During their 1L summer and before a stay of removal had even been issued, Yaldo and Horwitz helped the hundreds of pro bono attorneys contesting the individual immigration cases of class-action members throughout the nation assemble their individual filings. Together, they created a website, hosted by IRAP, to support those lawyers. The site contains a variety of resources from sample pleadings to webinars on how an immigration case works.
“I have so much pride in what I have done and what I am doing. I’m grateful to be a part of this,” says Yaldo. “I’m not an attorney yet, but I’m still able to give back to my community.” The daughter of two Iraqi immigrants and a member of the Chaldean community of Metro Detroit, Yaldo feels a personal connection to the case and became deeply involved in the effort. She speaks Aramaic, the Iraqi Chaldean language, and was therefore able to serve as an interpreter for the ACLU’s meetings with class-action members in detention centers and jails in Youngstown, Ohio, and Port Huron, Michigan. Yaldo’s engagement even inspired her mother to join the cause; she occasionally accompanied her daughter as a second translator. “A lot of the men that I meet are my dad’s age and came to the United States about the same time that he did,” says Yaldo. “For me, that really hits home.”
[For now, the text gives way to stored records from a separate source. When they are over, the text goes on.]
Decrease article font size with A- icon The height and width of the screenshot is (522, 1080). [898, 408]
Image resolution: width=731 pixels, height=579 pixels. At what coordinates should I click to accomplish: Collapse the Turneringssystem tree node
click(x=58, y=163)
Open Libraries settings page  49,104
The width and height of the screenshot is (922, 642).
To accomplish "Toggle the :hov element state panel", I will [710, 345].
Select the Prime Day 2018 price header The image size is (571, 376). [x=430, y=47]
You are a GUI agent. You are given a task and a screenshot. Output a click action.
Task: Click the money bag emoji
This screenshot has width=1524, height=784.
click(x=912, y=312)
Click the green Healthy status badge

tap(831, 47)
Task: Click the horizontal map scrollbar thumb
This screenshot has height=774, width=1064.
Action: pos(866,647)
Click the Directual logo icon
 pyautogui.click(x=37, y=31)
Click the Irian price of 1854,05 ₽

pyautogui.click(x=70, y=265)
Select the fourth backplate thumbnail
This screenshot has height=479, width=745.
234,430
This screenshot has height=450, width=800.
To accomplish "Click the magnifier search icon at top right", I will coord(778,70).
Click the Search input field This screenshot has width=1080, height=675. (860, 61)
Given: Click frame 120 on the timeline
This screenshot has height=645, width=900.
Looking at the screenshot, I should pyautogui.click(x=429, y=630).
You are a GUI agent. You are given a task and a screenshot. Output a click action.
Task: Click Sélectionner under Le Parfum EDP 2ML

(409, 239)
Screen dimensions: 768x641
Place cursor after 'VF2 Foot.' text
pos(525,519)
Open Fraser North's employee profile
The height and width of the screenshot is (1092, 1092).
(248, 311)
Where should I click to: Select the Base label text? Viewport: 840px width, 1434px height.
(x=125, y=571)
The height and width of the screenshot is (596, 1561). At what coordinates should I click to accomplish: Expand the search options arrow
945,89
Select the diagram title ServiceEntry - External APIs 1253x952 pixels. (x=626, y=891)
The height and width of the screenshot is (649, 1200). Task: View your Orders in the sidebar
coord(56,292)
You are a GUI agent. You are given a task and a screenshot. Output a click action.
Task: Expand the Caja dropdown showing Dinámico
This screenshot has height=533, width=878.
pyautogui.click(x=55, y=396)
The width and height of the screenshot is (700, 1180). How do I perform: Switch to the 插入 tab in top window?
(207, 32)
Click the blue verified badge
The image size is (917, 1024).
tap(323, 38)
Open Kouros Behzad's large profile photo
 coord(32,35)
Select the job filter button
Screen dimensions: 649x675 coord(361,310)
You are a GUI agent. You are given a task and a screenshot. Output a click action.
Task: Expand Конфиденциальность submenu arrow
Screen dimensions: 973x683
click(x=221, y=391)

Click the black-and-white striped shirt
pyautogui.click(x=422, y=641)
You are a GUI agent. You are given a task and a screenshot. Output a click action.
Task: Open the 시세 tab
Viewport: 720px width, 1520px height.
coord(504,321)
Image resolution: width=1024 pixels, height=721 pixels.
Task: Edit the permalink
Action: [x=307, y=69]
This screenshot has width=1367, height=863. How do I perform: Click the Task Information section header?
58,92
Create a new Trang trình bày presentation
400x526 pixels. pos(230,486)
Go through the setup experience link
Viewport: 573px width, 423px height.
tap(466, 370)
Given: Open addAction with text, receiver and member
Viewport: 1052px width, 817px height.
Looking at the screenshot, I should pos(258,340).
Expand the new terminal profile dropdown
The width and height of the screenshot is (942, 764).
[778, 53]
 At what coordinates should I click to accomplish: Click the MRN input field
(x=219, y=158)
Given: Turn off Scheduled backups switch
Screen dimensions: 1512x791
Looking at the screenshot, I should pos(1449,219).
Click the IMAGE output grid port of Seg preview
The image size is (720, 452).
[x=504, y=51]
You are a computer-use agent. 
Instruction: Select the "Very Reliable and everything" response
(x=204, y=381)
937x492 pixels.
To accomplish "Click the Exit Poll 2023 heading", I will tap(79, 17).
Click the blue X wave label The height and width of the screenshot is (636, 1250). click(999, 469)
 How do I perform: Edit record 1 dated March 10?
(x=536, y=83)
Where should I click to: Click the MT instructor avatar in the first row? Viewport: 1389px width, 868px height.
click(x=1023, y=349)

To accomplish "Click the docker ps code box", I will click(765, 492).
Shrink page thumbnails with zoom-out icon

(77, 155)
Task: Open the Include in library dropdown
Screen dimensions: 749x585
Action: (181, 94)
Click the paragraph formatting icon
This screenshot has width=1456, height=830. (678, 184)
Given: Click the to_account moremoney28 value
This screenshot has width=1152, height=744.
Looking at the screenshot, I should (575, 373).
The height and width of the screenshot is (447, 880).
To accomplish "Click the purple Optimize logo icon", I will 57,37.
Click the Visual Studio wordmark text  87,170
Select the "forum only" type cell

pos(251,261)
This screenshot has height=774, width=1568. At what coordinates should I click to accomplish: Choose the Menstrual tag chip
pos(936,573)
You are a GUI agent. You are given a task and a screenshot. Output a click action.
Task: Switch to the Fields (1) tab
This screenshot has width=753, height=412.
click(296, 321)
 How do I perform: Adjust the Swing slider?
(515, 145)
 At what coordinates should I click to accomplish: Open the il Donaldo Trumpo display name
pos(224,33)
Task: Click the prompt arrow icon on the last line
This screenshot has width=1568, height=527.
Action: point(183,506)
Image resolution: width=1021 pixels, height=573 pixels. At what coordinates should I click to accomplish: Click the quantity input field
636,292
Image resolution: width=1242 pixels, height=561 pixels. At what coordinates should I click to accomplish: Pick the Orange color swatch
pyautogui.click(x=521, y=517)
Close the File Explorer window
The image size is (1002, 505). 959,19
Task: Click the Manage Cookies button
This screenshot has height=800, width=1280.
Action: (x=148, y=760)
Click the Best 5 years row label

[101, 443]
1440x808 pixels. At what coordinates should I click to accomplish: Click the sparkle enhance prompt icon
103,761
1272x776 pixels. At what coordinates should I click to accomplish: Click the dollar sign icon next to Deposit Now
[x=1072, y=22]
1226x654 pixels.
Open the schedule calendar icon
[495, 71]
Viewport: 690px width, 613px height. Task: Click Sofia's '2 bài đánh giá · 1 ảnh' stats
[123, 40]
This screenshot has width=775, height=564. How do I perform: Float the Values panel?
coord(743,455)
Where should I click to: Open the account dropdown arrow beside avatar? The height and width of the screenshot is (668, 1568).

Yaldo also tracks the individual immigration case appeals of each class-action member, and created a master notification list to ensure that the entire litigation team remains abreast of proceedings across the country. In addition, she has assisted CODE Legal Aid in organizing family events to deliver updates about the lawsuit. “One of the problematic things that happens with a case like this is that class-action members and their families will consume misinformation from a variety of sources,” says Yaldo. “It can cause panic, and we wanted to get ahead of that by making sure everyone was on the same page.”
Yaldo’s experience withHamama v. Adducci has spanned nearly her entire career at Michigan Law and opened her eyes to the workings of the immigration and criminal justice systems, reaffirming her commitment to becoming a public defender. “Every day in class, I read and hear about cases that are decades or even hundreds of years old, but I don’t actually get to see how they become what they are,” says Yaldo. “In this case, I got to experience it from its infancy. I am getting to see how it progresses, including the loss in the Sixth Circuit Court of Appeals. As devastating as that was, I got to witness how the appeals process works and what things look like in real time, when they are impacting the lives of people around me.”
Steinberg notes that the case continues; the government has appealed the third preliminary injunction, but it remains operative. Class-action members—including Sam Hamama, who was released last December—are nearly all out of detention, seeking immigration relief from their homes rather than from behind bars. In fact, on January 15, 2019, Judge Goldsmith ordered ICE to allow back into the United States one class-action member who had been deported to Iraq last summer in violation of the court’s June 2017 order. He returned on January 29.